● EXERCISE
Every entry should be repeated exactly as written.

*** AVAILABLE DATA ***

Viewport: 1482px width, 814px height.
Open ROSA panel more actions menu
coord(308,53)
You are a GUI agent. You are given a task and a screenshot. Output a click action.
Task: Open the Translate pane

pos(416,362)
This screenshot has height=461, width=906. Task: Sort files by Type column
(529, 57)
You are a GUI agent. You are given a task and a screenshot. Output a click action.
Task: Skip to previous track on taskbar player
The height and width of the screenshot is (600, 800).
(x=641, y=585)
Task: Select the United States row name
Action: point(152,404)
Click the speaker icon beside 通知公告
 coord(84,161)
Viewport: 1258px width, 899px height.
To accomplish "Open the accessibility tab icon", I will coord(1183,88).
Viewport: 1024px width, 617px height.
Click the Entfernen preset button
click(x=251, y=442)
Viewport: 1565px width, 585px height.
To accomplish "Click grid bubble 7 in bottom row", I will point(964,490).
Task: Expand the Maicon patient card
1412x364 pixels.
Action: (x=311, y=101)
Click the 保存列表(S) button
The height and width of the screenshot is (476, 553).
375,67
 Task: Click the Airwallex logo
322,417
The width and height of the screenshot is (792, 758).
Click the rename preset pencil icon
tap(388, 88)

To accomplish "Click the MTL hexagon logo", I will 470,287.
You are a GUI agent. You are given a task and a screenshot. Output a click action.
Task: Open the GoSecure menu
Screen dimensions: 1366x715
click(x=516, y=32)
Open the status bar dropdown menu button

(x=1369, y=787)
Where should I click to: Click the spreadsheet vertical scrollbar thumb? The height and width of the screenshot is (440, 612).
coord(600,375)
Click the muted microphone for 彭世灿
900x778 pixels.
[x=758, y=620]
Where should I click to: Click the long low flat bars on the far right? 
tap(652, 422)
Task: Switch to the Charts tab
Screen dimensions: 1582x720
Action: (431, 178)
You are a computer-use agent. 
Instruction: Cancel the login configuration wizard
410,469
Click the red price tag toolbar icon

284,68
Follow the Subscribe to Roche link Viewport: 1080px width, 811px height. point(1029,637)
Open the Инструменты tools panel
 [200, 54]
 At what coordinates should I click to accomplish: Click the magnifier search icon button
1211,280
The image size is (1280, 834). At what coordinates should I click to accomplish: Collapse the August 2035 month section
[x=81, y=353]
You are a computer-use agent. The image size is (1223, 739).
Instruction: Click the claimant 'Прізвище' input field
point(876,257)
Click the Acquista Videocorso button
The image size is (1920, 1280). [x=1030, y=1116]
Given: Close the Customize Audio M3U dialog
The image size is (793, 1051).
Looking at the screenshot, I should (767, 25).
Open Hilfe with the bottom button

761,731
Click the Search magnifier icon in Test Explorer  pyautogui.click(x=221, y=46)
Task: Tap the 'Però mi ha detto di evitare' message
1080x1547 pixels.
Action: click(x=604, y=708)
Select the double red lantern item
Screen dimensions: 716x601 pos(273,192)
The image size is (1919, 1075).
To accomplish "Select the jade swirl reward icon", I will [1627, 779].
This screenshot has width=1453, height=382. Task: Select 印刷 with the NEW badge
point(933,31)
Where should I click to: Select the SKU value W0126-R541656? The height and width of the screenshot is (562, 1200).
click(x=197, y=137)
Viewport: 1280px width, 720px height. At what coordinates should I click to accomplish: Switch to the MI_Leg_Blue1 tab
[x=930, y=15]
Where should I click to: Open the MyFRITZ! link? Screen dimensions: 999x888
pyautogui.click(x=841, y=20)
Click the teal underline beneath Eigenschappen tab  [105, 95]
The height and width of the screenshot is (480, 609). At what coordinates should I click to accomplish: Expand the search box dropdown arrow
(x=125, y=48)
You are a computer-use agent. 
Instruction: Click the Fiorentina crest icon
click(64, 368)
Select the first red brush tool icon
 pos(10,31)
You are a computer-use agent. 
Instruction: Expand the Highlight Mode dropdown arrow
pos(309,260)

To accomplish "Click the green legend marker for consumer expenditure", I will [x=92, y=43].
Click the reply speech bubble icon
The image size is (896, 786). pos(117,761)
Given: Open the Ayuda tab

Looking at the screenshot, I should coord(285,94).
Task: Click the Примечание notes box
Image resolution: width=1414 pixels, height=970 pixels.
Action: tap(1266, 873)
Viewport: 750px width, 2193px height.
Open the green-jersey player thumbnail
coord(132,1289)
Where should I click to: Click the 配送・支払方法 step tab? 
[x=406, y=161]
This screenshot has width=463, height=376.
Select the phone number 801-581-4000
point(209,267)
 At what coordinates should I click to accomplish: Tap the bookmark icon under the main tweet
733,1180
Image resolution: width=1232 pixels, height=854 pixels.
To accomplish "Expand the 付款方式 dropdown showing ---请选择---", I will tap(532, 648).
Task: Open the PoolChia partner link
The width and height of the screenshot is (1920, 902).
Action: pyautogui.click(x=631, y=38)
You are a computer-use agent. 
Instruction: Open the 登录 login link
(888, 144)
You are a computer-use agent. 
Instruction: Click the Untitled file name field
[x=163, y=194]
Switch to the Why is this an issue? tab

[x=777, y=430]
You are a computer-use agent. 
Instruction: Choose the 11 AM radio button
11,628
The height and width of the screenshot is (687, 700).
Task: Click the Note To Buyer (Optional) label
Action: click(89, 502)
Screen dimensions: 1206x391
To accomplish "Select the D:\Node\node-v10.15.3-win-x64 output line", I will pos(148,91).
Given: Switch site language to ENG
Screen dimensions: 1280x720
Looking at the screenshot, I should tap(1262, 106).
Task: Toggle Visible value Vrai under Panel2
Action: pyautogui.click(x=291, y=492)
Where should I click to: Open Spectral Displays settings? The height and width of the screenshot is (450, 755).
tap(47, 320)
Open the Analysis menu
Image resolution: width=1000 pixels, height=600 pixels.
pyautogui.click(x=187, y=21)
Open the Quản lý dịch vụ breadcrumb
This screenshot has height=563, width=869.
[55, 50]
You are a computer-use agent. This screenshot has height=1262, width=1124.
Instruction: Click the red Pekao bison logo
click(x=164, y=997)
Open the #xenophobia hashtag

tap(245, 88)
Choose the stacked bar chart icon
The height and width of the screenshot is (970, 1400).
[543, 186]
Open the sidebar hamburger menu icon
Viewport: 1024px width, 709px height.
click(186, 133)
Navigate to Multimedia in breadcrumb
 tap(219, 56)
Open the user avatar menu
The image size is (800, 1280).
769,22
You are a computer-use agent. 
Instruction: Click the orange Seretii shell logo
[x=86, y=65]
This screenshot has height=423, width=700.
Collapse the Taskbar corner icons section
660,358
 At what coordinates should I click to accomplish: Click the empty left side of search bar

***

● SOLUTION FOR THIS TASK
Viewport: 1482px width, 814px height.
Open ROSA panel more actions menu
coord(308,53)
You are a GUI agent. You are given a task and a screenshot. Output a click action.
Task: Open the Translate pane

pos(416,362)
This screenshot has height=461, width=906. Task: Sort files by Type column
(529, 57)
You are a GUI agent. You are given a task and a screenshot. Output a click action.
Task: Skip to previous track on taskbar player
The height and width of the screenshot is (600, 800).
(x=641, y=585)
Task: Select the United States row name
Action: point(152,404)
Click the speaker icon beside 通知公告
 coord(84,161)
Viewport: 1258px width, 899px height.
To accomplish "Open the accessibility tab icon", I will coord(1183,88).
Viewport: 1024px width, 617px height.
Click the Entfernen preset button
click(x=251, y=442)
Viewport: 1565px width, 585px height.
To accomplish "Click grid bubble 7 in bottom row", I will point(964,490).
Task: Expand the Maicon patient card
1412x364 pixels.
Action: (x=311, y=101)
Click the 保存列表(S) button
The height and width of the screenshot is (476, 553).
375,67
 Task: Click the Airwallex logo
322,417
The width and height of the screenshot is (792, 758).
Click the rename preset pencil icon
tap(388, 88)

To accomplish "Click the MTL hexagon logo", I will 470,287.
You are a GUI agent. You are given a task and a screenshot. Output a click action.
Task: Open the GoSecure menu
Screen dimensions: 1366x715
click(x=516, y=32)
Open the status bar dropdown menu button

(x=1369, y=787)
Where should I click to: Click the spreadsheet vertical scrollbar thumb? The height and width of the screenshot is (440, 612).
coord(600,375)
Click the muted microphone for 彭世灿
900x778 pixels.
[x=758, y=620]
Where should I click to: Click the long low flat bars on the far right? 
tap(652, 422)
Task: Switch to the Charts tab
Screen dimensions: 1582x720
Action: (431, 178)
You are a computer-use agent. 
Instruction: Cancel the login configuration wizard
410,469
Click the red price tag toolbar icon

284,68
Follow the Subscribe to Roche link Viewport: 1080px width, 811px height. point(1029,637)
Open the Инструменты tools panel
 [200, 54]
 At what coordinates should I click to accomplish: Click the magnifier search icon button
1211,280
The image size is (1280, 834). At what coordinates should I click to accomplish: Collapse the August 2035 month section
[x=81, y=353]
You are a computer-use agent. The image size is (1223, 739).
Instruction: Click the claimant 'Прізвище' input field
point(876,257)
Click the Acquista Videocorso button
The image size is (1920, 1280). [x=1030, y=1116]
Given: Close the Customize Audio M3U dialog
The image size is (793, 1051).
Looking at the screenshot, I should (767, 25).
Open Hilfe with the bottom button

761,731
Click the Search magnifier icon in Test Explorer  pyautogui.click(x=221, y=46)
Task: Tap the 'Però mi ha detto di evitare' message
1080x1547 pixels.
Action: click(x=604, y=708)
Select the double red lantern item
Screen dimensions: 716x601 pos(273,192)
The image size is (1919, 1075).
To accomplish "Select the jade swirl reward icon", I will [1627, 779].
This screenshot has width=1453, height=382. Task: Select 印刷 with the NEW badge
point(933,31)
Where should I click to: Select the SKU value W0126-R541656? The height and width of the screenshot is (562, 1200).
click(x=197, y=137)
Viewport: 1280px width, 720px height. At what coordinates should I click to accomplish: Switch to the MI_Leg_Blue1 tab
[x=930, y=15]
Where should I click to: Open the MyFRITZ! link? Screen dimensions: 999x888
pyautogui.click(x=841, y=20)
Click the teal underline beneath Eigenschappen tab  [105, 95]
The height and width of the screenshot is (480, 609). At what coordinates should I click to accomplish: Expand the search box dropdown arrow
(x=125, y=48)
You are a computer-use agent. 
Instruction: Click the Fiorentina crest icon
click(64, 368)
Select the first red brush tool icon
 pos(10,31)
You are a computer-use agent. 
Instruction: Expand the Highlight Mode dropdown arrow
pos(309,260)

To accomplish "Click the green legend marker for consumer expenditure", I will [x=92, y=43].
Click the reply speech bubble icon
The image size is (896, 786). pos(117,761)
Given: Open the Ayuda tab

Looking at the screenshot, I should coord(285,94).
Task: Click the Примечание notes box
Image resolution: width=1414 pixels, height=970 pixels.
Action: tap(1266, 873)
Viewport: 750px width, 2193px height.
Open the green-jersey player thumbnail
coord(132,1289)
Where should I click to: Click the 配送・支払方法 step tab? 
[x=406, y=161]
This screenshot has width=463, height=376.
Select the phone number 801-581-4000
point(209,267)
 At what coordinates should I click to accomplish: Tap the bookmark icon under the main tweet
733,1180
Image resolution: width=1232 pixels, height=854 pixels.
To accomplish "Expand the 付款方式 dropdown showing ---请选择---", I will tap(532, 648).
Task: Open the PoolChia partner link
The width and height of the screenshot is (1920, 902).
Action: pyautogui.click(x=631, y=38)
You are a computer-use agent. 
Instruction: Open the 登录 login link
(888, 144)
You are a computer-use agent. 
Instruction: Click the Untitled file name field
[x=163, y=194]
Switch to the Why is this an issue? tab

[x=777, y=430]
You are a computer-use agent. 
Instruction: Choose the 11 AM radio button
11,628
The height and width of the screenshot is (687, 700).
Task: Click the Note To Buyer (Optional) label
Action: click(89, 502)
Screen dimensions: 1206x391
To accomplish "Select the D:\Node\node-v10.15.3-win-x64 output line", I will pos(148,91).
Given: Switch site language to ENG
Screen dimensions: 1280x720
Looking at the screenshot, I should tap(1262, 106).
Task: Toggle Visible value Vrai under Panel2
Action: pyautogui.click(x=291, y=492)
Where should I click to: Open Spectral Displays settings? The height and width of the screenshot is (450, 755).
tap(47, 320)
Open the Analysis menu
Image resolution: width=1000 pixels, height=600 pixels.
pyautogui.click(x=187, y=21)
Open the Quản lý dịch vụ breadcrumb
This screenshot has height=563, width=869.
[55, 50]
You are a computer-use agent. This screenshot has height=1262, width=1124.
Instruction: Click the red Pekao bison logo
click(x=164, y=997)
Open the #xenophobia hashtag

tap(245, 88)
Choose the stacked bar chart icon
The height and width of the screenshot is (970, 1400).
[543, 186]
Open the sidebar hamburger menu icon
Viewport: 1024px width, 709px height.
click(186, 133)
Navigate to Multimedia in breadcrumb
 tap(219, 56)
Open the user avatar menu
The image size is (800, 1280).
769,22
You are a computer-use agent. 
Instruction: Click the orange Seretii shell logo
[x=86, y=65]
This screenshot has height=423, width=700.
Collapse the Taskbar corner icons section
660,358
 At what coordinates should I click to accomplish: Click the empty left side of search bar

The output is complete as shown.